(Raw data Opens)

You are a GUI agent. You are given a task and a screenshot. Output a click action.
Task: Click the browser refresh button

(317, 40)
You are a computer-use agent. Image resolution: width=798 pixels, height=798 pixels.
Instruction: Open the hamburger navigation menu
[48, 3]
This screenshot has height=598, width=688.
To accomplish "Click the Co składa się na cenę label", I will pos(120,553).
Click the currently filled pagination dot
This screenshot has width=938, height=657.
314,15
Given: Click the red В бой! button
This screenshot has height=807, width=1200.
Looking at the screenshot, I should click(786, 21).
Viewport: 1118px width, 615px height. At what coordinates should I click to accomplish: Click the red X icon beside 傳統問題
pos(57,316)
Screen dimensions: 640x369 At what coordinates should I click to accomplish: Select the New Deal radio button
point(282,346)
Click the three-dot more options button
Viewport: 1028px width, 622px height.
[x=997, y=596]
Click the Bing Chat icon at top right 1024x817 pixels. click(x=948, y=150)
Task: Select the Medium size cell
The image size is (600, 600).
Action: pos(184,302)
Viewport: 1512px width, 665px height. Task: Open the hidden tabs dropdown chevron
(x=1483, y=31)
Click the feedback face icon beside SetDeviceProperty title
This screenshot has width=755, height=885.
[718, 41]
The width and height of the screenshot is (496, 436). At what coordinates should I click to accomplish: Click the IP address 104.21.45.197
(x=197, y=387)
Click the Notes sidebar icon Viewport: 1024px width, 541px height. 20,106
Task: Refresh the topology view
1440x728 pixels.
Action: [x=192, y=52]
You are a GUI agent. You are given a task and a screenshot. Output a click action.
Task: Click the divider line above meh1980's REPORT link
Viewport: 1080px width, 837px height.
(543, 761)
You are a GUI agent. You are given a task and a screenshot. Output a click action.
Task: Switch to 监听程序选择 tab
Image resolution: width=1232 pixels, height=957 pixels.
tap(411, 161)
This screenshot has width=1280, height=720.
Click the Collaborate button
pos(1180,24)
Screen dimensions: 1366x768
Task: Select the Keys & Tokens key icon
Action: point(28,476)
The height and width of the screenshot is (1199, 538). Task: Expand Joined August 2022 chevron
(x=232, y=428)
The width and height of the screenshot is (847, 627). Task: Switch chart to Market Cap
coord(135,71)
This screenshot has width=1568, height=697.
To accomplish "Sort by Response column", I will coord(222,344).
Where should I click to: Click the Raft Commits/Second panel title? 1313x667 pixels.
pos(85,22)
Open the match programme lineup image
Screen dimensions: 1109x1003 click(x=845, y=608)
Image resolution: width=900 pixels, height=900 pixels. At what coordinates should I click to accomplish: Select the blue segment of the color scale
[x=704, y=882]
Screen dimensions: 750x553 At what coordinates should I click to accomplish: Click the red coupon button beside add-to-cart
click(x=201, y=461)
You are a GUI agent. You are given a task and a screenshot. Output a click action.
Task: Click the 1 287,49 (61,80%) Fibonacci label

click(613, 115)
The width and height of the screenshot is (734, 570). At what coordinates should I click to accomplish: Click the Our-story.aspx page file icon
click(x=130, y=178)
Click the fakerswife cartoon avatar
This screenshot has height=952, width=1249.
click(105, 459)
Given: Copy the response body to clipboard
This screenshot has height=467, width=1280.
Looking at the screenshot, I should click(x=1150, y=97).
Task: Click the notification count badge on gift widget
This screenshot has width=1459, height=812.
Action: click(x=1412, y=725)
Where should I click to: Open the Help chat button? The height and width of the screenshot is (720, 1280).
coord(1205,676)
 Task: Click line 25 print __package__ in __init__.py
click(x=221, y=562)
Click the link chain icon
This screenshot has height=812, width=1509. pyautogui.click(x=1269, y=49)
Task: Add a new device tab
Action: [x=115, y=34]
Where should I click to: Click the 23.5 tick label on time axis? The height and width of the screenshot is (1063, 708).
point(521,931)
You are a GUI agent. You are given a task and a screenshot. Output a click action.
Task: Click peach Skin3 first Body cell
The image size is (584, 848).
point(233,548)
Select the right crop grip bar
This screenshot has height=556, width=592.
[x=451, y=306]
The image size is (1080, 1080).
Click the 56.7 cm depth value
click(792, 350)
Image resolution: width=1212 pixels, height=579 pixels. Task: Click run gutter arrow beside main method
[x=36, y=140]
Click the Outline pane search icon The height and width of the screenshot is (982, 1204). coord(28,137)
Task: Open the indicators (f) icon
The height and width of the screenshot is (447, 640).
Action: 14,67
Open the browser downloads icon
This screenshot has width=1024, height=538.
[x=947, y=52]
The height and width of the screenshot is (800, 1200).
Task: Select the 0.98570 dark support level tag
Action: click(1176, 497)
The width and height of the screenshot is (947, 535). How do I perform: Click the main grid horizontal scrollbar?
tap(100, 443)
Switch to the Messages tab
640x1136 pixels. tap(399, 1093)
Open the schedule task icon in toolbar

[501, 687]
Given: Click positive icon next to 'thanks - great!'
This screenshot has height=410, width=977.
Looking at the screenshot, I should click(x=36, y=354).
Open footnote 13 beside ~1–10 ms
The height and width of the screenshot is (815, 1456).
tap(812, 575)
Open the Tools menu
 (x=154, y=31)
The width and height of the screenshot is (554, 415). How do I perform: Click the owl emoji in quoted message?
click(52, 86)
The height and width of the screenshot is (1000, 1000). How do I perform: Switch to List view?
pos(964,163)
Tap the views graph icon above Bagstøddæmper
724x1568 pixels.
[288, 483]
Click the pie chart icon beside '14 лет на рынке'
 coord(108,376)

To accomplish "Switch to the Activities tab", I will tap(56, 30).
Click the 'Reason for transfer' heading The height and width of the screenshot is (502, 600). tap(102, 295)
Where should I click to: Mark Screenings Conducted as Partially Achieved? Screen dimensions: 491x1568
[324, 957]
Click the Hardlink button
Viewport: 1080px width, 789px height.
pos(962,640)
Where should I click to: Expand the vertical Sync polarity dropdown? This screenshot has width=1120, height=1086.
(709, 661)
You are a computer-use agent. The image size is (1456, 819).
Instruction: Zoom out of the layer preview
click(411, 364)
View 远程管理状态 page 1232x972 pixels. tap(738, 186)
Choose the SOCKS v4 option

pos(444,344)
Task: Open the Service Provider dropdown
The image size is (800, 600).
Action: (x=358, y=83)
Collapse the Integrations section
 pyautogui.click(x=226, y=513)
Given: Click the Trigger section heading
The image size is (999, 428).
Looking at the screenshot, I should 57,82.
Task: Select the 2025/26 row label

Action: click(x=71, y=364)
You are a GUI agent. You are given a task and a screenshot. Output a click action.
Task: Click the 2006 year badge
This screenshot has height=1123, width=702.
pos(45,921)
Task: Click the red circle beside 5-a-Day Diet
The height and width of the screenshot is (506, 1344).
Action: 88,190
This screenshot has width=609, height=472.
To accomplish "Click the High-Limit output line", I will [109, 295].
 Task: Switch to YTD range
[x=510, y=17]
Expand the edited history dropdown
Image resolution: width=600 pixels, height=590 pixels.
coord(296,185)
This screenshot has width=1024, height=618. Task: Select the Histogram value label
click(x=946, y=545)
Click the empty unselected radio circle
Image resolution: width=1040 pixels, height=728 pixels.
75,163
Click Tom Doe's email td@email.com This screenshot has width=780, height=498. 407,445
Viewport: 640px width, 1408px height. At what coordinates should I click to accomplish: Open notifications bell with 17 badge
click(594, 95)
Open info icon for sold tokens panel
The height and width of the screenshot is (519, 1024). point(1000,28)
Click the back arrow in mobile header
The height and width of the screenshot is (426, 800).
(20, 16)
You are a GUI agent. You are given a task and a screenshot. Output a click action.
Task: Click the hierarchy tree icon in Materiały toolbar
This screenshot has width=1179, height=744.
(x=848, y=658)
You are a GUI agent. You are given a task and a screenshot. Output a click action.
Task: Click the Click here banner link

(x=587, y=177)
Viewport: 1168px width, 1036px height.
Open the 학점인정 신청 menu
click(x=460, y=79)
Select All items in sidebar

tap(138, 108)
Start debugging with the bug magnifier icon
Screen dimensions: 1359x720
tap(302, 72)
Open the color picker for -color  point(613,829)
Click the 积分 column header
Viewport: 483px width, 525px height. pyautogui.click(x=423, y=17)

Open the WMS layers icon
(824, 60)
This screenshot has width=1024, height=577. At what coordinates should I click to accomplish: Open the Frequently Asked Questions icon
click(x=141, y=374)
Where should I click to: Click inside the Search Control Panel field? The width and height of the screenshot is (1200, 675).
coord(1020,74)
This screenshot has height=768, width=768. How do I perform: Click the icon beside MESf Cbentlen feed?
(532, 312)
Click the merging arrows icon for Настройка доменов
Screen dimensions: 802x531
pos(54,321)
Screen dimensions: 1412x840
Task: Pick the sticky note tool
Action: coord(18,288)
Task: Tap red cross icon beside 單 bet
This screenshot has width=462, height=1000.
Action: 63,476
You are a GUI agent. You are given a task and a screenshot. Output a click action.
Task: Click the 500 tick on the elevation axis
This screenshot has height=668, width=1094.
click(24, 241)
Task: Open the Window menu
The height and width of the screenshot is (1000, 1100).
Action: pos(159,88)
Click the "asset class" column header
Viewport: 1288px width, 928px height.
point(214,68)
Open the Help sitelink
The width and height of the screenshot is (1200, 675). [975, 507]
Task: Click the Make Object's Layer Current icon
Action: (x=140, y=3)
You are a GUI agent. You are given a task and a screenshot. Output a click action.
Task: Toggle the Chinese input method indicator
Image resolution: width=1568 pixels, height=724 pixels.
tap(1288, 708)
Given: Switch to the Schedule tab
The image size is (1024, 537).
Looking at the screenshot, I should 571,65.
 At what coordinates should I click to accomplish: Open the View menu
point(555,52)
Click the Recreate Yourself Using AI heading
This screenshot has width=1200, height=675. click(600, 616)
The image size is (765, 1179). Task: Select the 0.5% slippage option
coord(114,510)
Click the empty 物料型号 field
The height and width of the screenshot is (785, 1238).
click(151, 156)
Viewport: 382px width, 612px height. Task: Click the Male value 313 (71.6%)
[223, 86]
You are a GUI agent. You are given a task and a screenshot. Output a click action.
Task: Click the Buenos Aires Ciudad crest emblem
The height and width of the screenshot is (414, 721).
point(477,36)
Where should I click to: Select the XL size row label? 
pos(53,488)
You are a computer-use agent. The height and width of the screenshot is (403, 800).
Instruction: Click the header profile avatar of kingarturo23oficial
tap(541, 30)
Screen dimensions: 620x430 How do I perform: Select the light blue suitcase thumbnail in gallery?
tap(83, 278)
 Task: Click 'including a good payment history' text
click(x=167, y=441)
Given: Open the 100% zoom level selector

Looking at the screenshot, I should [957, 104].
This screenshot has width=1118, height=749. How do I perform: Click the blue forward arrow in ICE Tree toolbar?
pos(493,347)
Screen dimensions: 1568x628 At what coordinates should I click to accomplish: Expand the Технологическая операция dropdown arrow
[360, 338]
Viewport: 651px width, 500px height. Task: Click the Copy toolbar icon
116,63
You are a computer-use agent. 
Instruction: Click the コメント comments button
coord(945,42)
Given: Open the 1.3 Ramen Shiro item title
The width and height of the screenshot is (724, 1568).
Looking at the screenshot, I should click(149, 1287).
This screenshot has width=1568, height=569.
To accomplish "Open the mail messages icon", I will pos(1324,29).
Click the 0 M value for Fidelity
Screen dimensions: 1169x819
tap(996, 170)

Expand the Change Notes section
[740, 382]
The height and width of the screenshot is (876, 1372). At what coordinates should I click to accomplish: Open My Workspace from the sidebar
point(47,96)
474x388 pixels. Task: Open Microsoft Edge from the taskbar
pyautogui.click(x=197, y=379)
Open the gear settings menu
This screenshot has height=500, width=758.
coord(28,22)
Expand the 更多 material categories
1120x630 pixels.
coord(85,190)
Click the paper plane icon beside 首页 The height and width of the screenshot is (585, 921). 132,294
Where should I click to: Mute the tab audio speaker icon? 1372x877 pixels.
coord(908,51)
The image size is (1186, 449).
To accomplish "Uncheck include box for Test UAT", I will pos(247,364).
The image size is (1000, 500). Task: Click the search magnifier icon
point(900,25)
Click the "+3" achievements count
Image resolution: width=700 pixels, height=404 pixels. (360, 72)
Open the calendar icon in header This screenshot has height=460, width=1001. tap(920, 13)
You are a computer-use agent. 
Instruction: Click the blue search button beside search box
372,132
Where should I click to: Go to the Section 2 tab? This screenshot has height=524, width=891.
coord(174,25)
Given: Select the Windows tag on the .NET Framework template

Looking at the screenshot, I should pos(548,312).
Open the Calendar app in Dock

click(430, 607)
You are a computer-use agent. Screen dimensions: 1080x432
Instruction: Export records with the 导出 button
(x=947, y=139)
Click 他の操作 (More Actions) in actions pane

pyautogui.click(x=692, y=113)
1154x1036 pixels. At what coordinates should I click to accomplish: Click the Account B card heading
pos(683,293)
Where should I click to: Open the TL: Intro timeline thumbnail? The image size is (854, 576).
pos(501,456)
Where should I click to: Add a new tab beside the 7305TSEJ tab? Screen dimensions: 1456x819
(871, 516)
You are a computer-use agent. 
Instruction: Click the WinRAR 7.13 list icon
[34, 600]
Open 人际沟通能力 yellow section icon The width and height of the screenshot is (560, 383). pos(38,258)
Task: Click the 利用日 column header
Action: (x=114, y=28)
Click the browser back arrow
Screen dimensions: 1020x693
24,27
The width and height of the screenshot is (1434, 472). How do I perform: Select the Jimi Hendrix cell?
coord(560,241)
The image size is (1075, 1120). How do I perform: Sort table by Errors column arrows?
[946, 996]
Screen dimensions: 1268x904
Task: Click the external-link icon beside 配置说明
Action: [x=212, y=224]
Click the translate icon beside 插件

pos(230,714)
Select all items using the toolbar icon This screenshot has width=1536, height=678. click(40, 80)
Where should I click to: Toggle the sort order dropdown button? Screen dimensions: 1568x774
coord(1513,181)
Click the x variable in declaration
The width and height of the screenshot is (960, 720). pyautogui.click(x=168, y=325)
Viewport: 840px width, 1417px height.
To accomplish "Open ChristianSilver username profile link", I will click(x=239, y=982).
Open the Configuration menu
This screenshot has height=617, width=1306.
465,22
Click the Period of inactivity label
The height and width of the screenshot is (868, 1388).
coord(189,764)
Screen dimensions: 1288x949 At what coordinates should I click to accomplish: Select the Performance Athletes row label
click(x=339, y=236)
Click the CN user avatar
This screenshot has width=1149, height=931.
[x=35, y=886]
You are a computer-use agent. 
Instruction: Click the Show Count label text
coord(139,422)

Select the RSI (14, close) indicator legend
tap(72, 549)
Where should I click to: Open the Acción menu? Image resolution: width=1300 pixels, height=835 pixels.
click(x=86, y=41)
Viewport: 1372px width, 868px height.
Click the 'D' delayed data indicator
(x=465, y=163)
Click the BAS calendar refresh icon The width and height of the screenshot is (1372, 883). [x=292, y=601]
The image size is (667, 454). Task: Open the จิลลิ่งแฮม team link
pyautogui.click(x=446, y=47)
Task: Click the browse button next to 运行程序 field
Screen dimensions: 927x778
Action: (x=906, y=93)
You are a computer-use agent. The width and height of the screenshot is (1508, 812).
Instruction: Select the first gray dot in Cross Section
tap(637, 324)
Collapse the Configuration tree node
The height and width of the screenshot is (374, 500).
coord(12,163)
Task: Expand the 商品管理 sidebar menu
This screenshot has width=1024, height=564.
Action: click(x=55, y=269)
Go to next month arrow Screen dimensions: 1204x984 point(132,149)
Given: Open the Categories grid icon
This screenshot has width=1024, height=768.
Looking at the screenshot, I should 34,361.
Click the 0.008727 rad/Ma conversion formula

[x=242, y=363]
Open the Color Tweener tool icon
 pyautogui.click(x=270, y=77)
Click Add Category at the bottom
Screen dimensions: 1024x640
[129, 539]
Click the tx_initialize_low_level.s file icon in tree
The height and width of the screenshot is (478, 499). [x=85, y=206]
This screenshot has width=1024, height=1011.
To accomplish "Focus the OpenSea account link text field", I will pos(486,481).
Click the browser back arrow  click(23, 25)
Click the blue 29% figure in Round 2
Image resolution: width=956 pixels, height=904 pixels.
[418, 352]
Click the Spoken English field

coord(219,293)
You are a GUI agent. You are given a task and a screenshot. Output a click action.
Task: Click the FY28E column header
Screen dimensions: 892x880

(Raw data Closes)

[To do]: The line containing "Given: Click the red В бой! button" marks the end: copy exactly every line from the top of the data above down to it, that line included.

[Result]:
You are a GUI agent. You are given a task and a screenshot. Output a click action.
Task: Click the browser refresh button

(317, 40)
You are a computer-use agent. Image resolution: width=798 pixels, height=798 pixels.
Instruction: Open the hamburger navigation menu
[48, 3]
This screenshot has height=598, width=688.
To accomplish "Click the Co składa się na cenę label", I will pos(120,553).
Click the currently filled pagination dot
This screenshot has width=938, height=657.
314,15
Given: Click the red В бой! button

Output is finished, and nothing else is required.